In a similar vein, another new show is “Three Wishes,” in which pop singer Amy Grant makes down-on-their-luck Americans’ dreams come true. NBC tried something like this last season with its daytime show “Home Delivery,” which failed to catch on.

The rest of NBC’s fall lineup will feature a Martha Stewart version of “The Apprentice” on Wednesday nights, complementing the Donald Trump edition on Thursdays, and three new dramas:

“Inconceivable,” the best-named show since “Desperate Housewives,” follows the high-stakes stories inside a fertility clinic.

“E-Ring,” starring Dennis Hopper and “Law & Order” alumnus Benjamin Bratt, is being called a “West Wing” of the Pentagon. It’s from “CSI” creator Jerry Bruckheimer and “Amazing Race” producer Jonathan Littman.

“Fathom,” about a seemingly innocuous sea creature that begins to appear on Earth, takes the place of “Fear Factor,” which will return later, probably in another time period.

Gone for good are “The Contender,” “Third Watch,” “American Dreams” and, in a stunner, “Law & Order: Trial by Jury.” NBC entertainment chief Kevin Reilly justified the quick hook for “Trial by Jury” as the unfortunate result of being a fourth-place network in a rebuilding mode. He did, however, also use the phrase “long in the tooth” to describe the look and feel of the fourth “L&O.”

Ratings are down on other versions of “L&O” as well, and “Trial by Jury,” which lasted just 13 episodes, suffered a big blow when star Jerry Orbach died in December.

Reilly called the “Dreams” cancellation frustrating, since Americans say they’d like to see more family dramas on TV, but “what they really want to watch is shows like “Desperate Housewives.”‘

NBC was expected to make big moves. Its one-season tumble from first to worst among the four major networks was unprecedented, and president Jeff Zucker hasn’t tried to spin it much in recent interviews. “It was a difficult year,” he told the New York Times last week, “so now we have to do a better job.”

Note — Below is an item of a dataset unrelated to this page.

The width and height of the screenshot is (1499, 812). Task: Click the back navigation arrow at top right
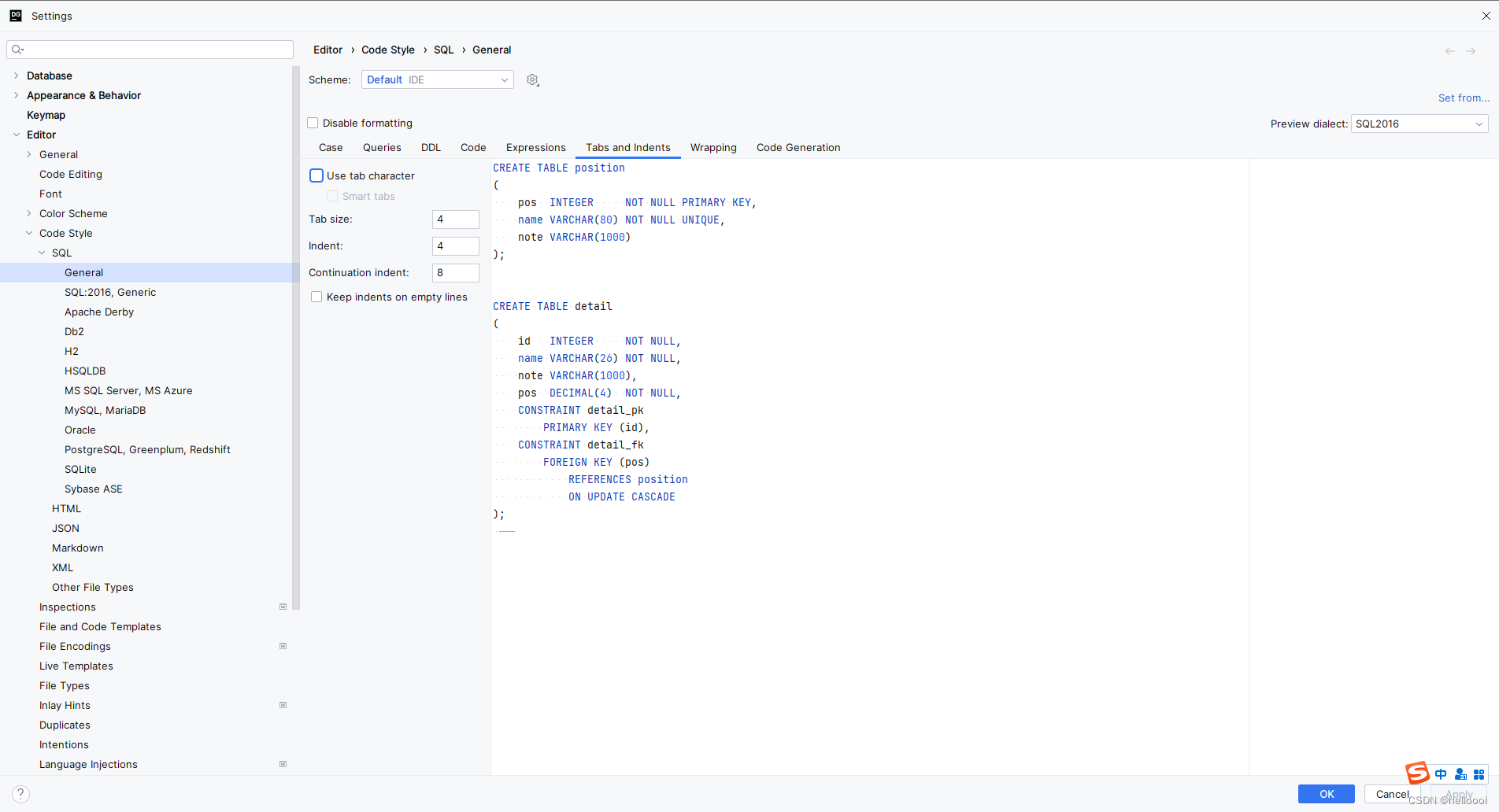[x=1449, y=50]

Still, NBC’s moves were surprising, not only for what was done but what wasn’t. “Joey,” which took the network to new ratings lows in its Thursday-night time period, will stay put. But “Scrubs” will go on hiatus.

Reilly explained that since the network is in a rebuilding mode, it was important to keep some nights, in this case Thursdays, intact while blowing up other nights, like Tuesdays.

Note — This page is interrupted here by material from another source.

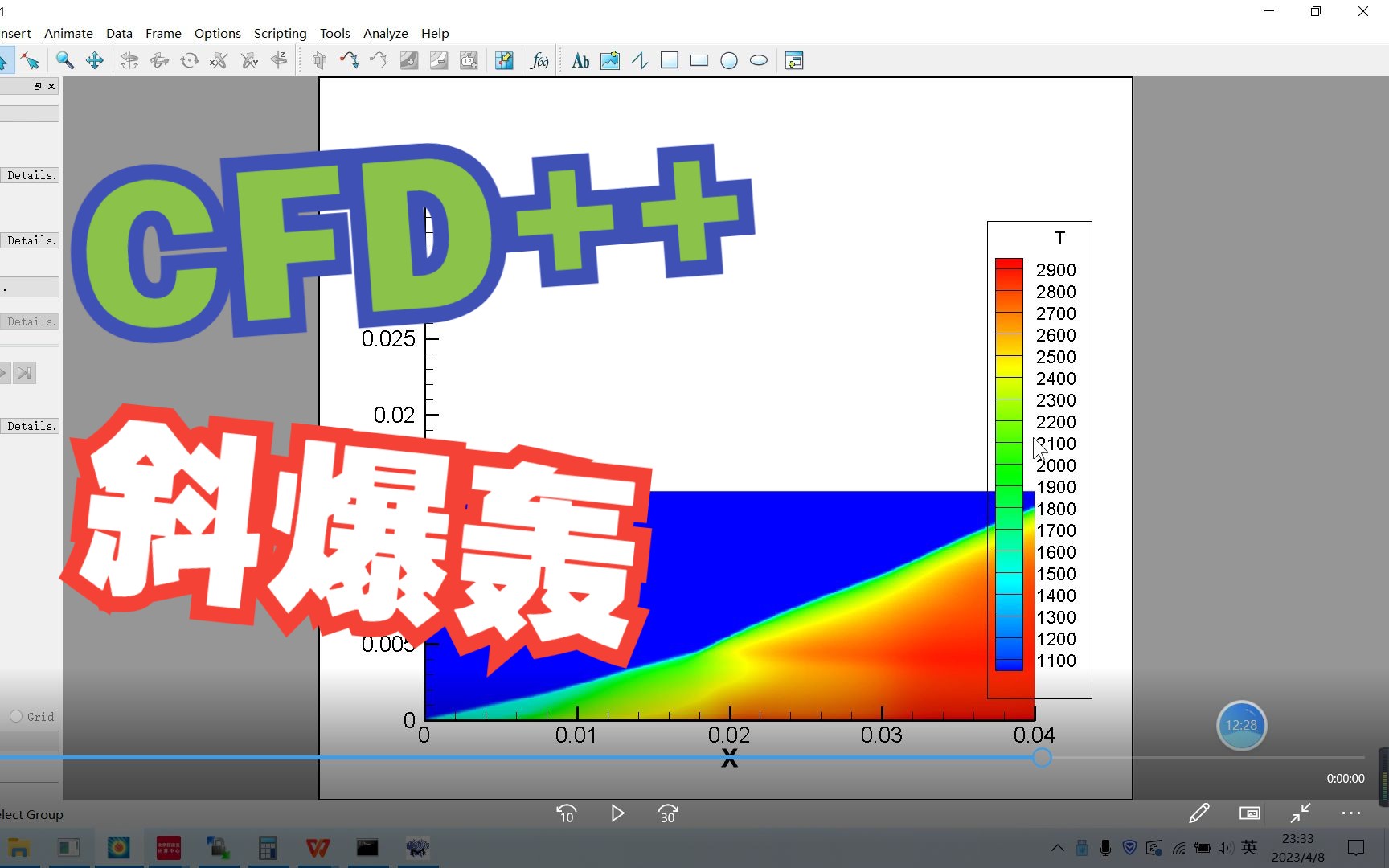
Task: Select the polyline drawing tool
Action: pos(639,60)
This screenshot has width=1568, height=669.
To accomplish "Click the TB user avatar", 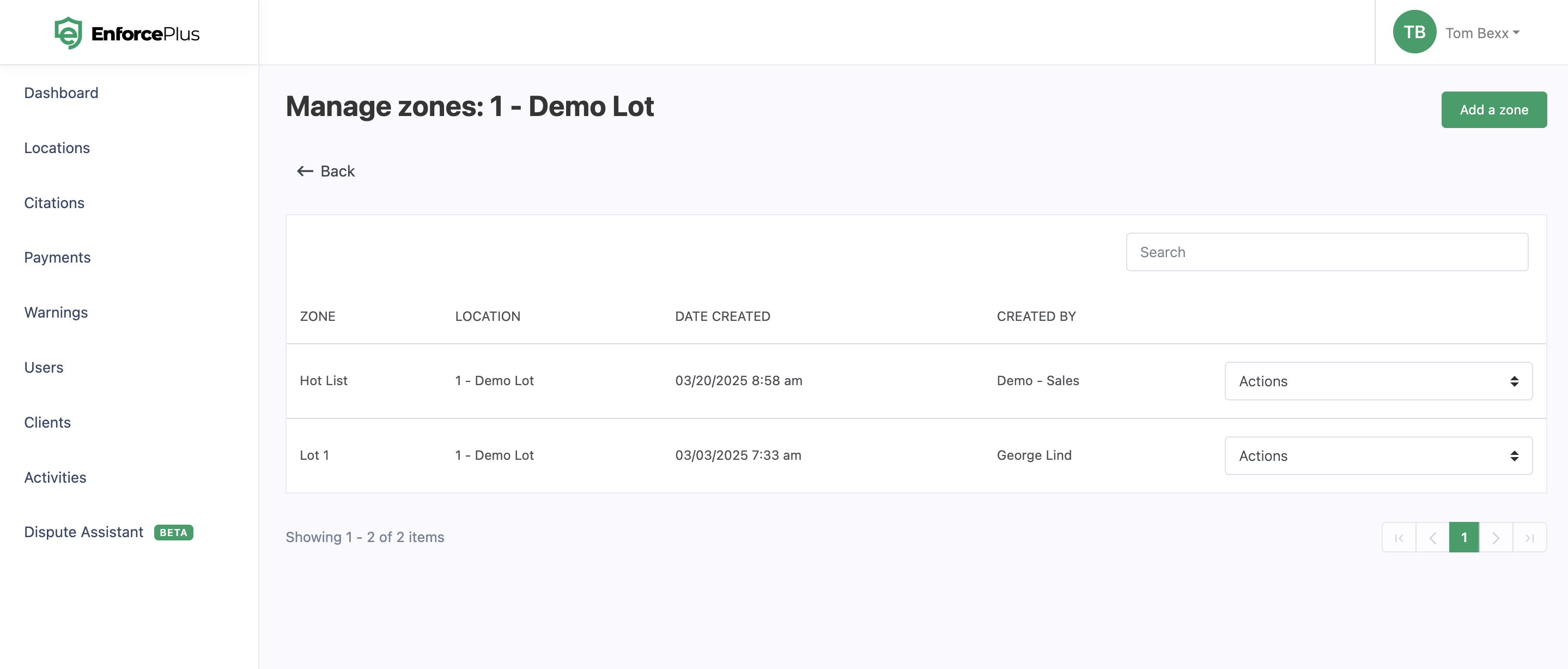I will point(1414,32).
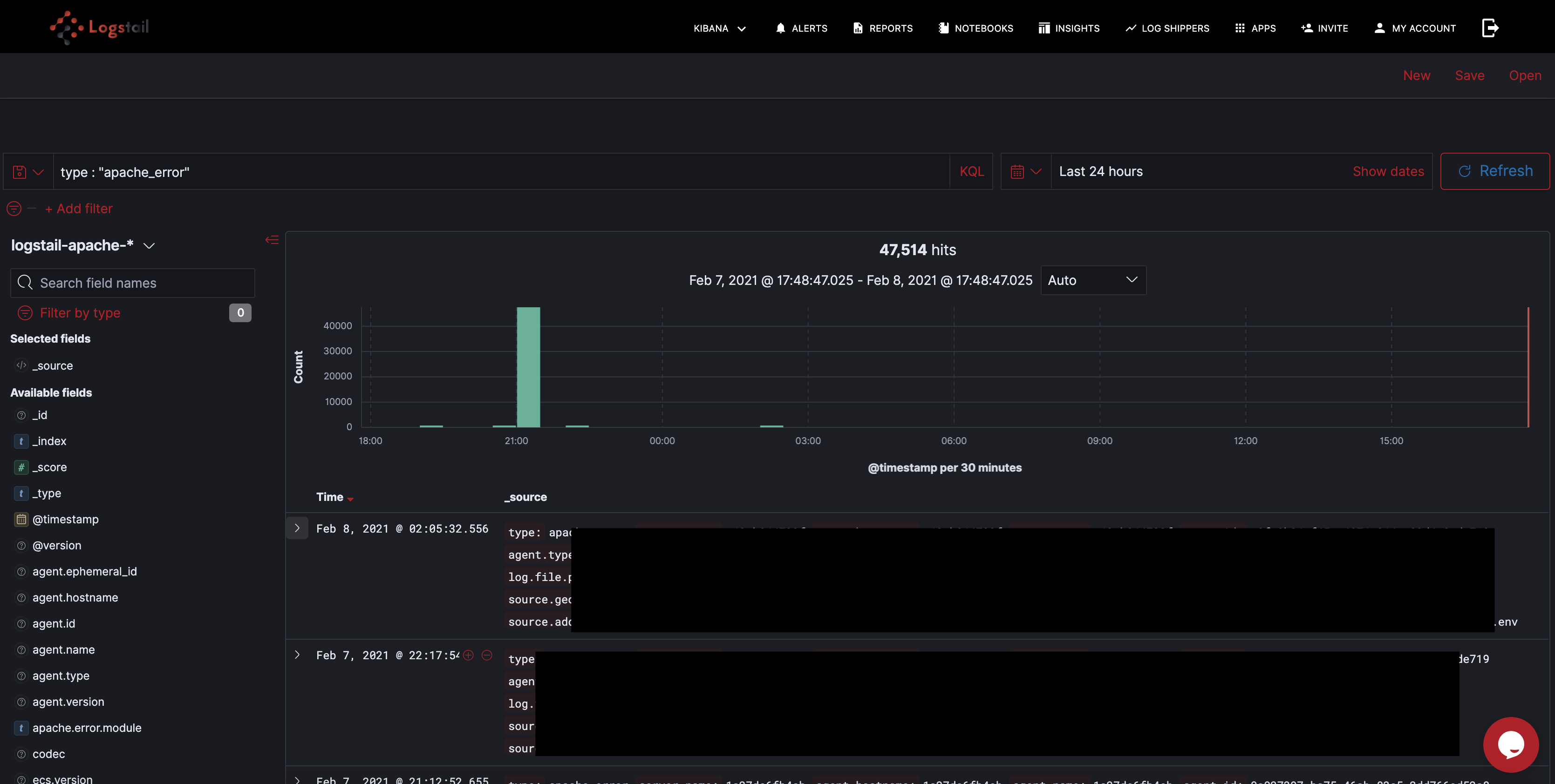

Assuming NBC doesn’t change its mind again, and Reilly promised “nothing is beyond review,” “Scrubs” and “Fear Factor” will be plugged back into the schedule during the season.

There was also a sense that “Fear Factor” was hurting NBC’s image.

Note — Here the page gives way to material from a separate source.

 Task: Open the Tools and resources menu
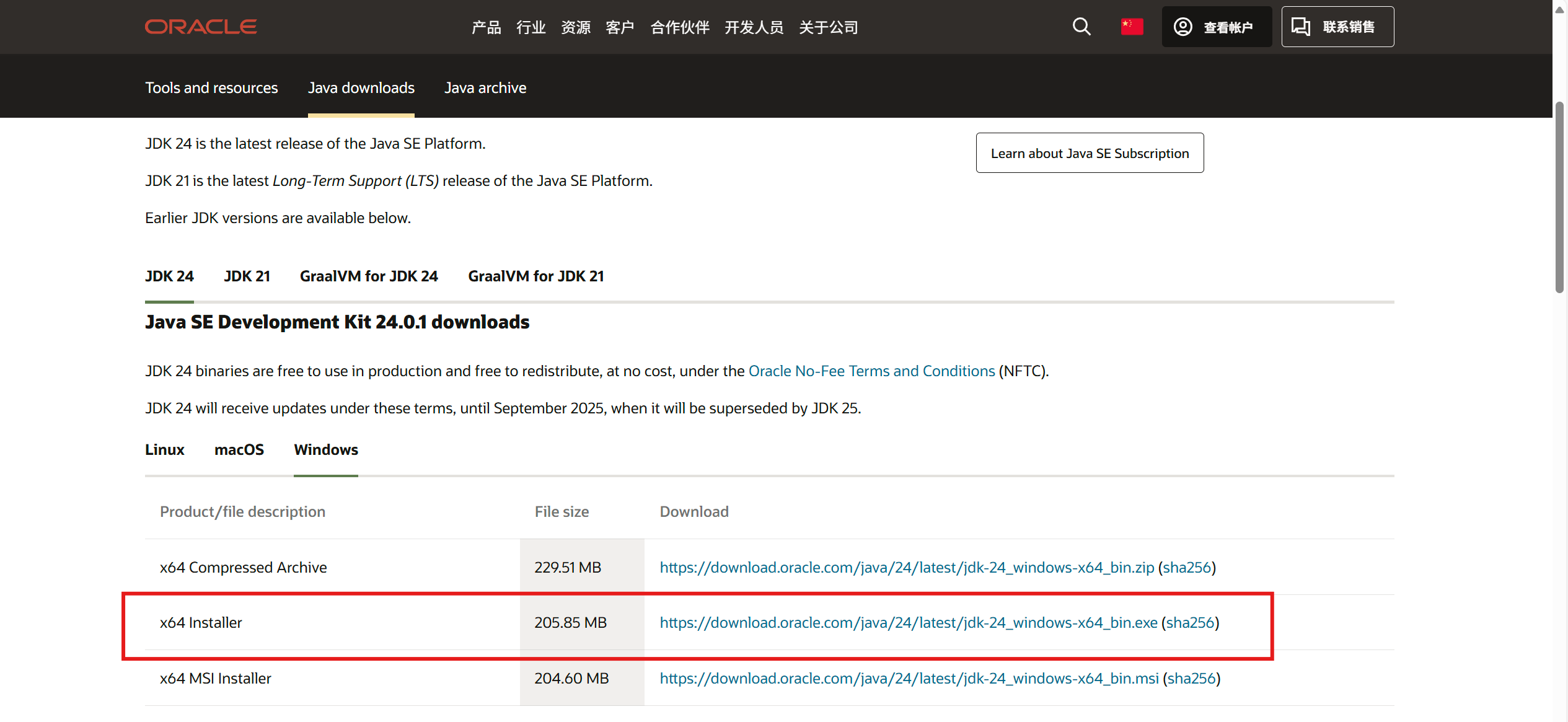point(211,87)
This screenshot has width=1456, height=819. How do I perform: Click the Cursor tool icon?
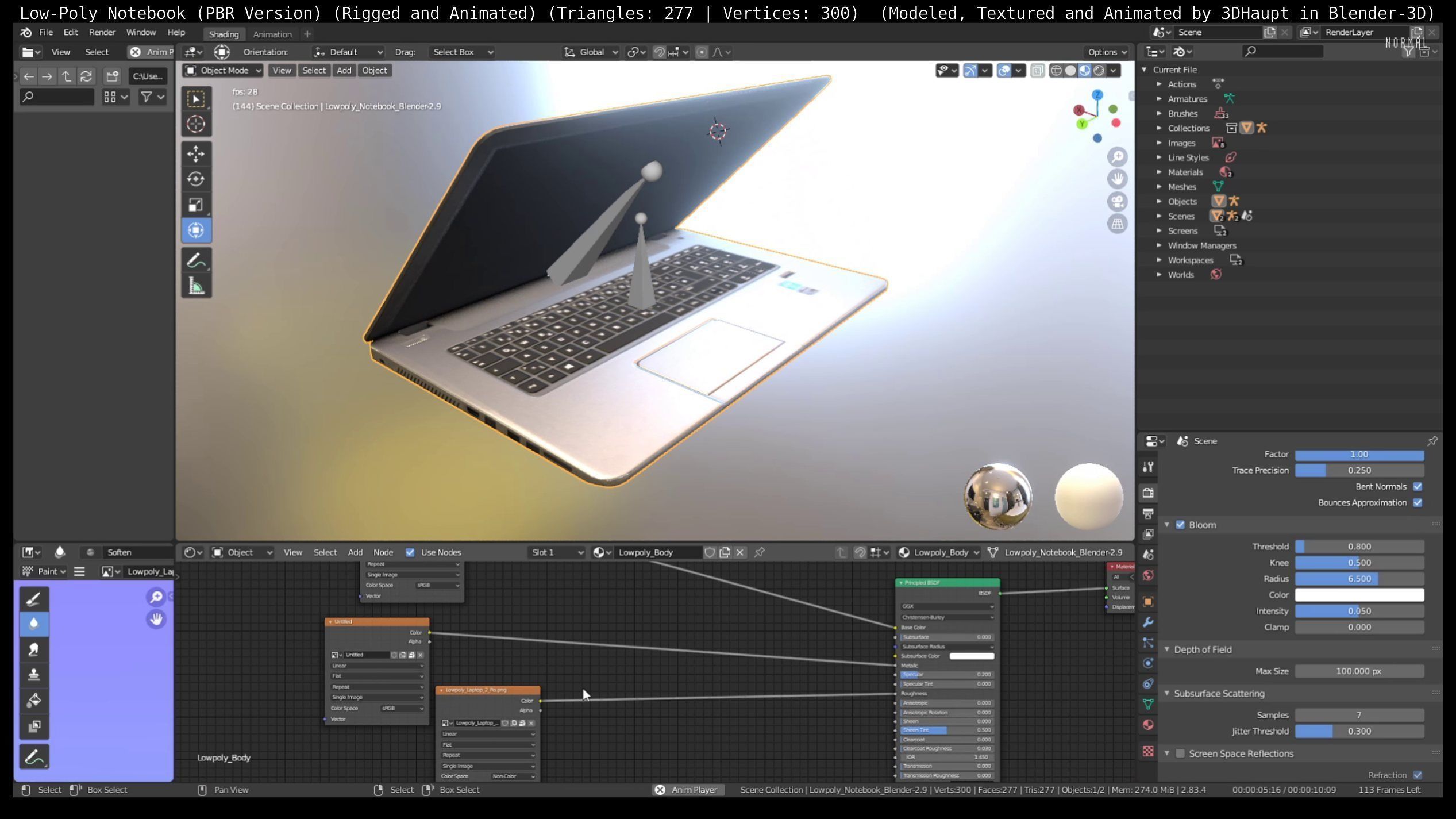click(196, 124)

“We think we can upgrade the audience with “Fathom,’ ” said Reilly.



As NBC dithered with its fall lineup until the last hour, Fox and ABC moved with uncharacteristic dispatch in firming up their schedules, which won’t be announced until later this week.

As I predicted in this space Saturday, “Arrested Development” was picked up for a third season by Fox, as was “The Bernie Mac Show.” ABC picked up comedies “Jake in Progress” and “Less Than Perfect” but will apparently drop “My Wife and Kids.” And the WB came to terms with the producers of its most popular comedy, “Reba,” after acrimonious talks that had threatened the show’s future.